▶ **Provided data**
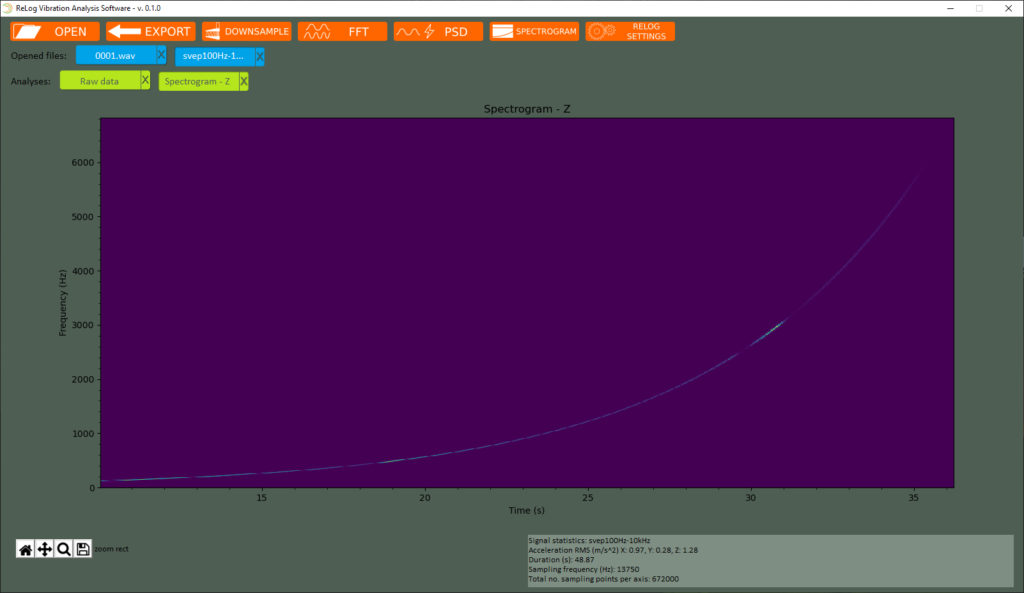This screenshot has height=593, width=1024.
Task: Close the svep100Hz file tab
Action: coord(260,56)
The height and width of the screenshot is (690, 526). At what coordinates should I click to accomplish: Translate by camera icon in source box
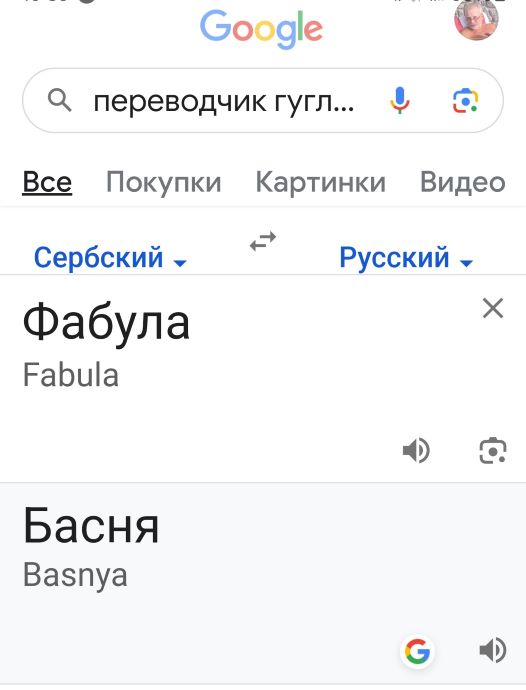[x=493, y=451]
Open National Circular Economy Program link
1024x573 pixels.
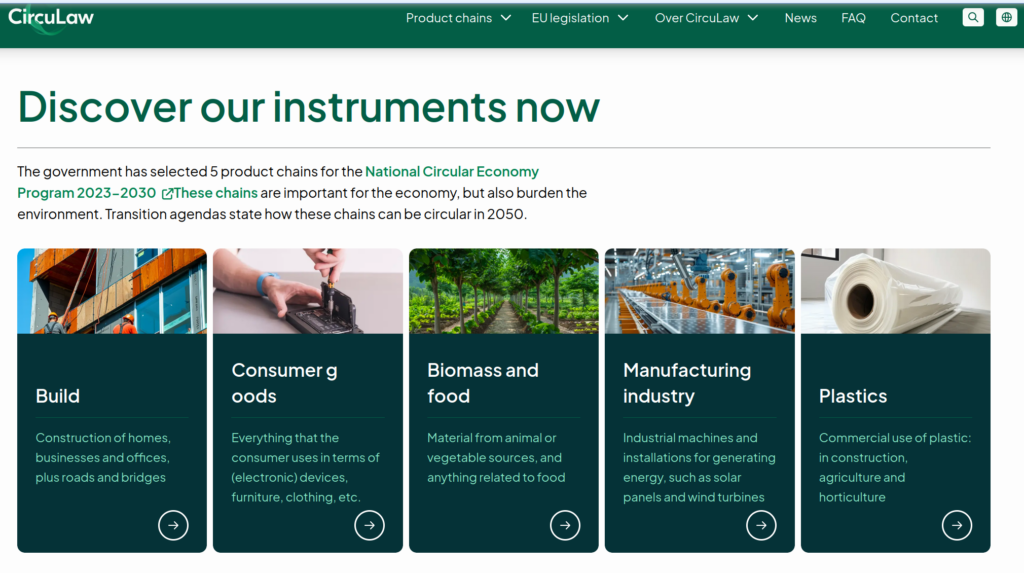tap(451, 172)
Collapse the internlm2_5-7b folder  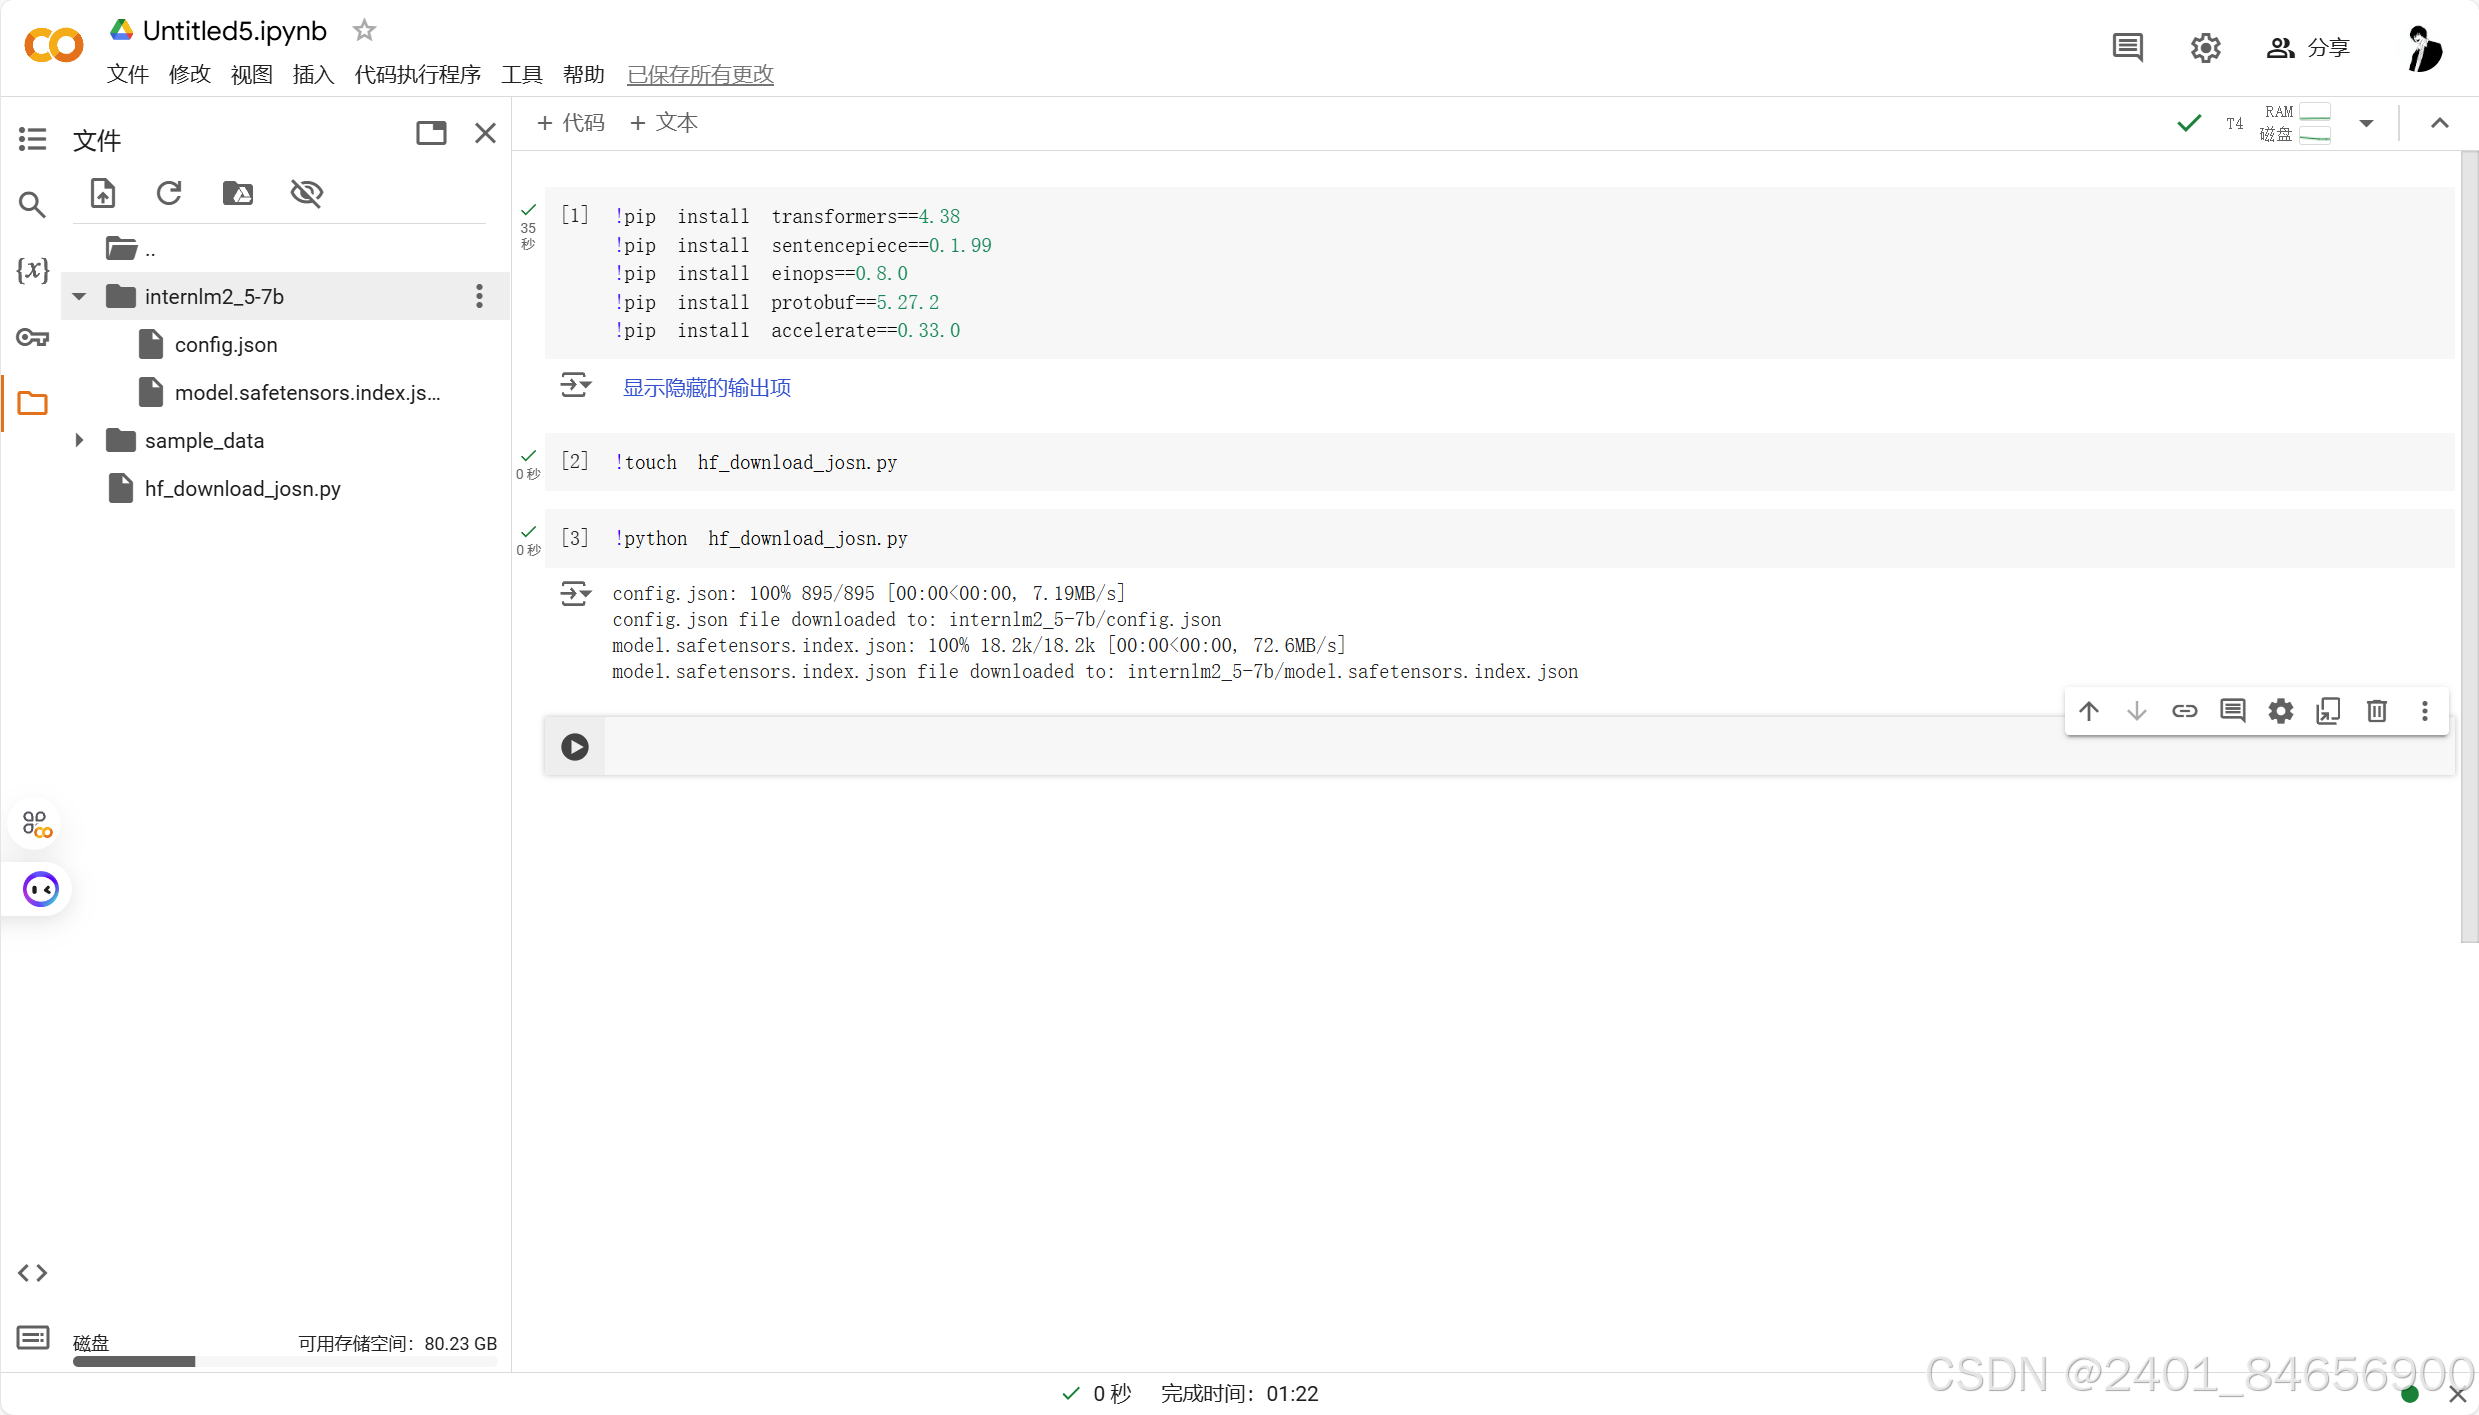(x=79, y=296)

▶ **What you need to do**
Copy out the listing word for word, from its first line down to and including the line with "[x=493, y=451]", and leave the pictures out.

▶ **Result**
This screenshot has height=593, width=1024.
Task: Close the svep100Hz file tab
Action: coord(260,56)
The height and width of the screenshot is (690, 526). At what coordinates should I click to accomplish: Translate by camera icon in source box
[x=493, y=451]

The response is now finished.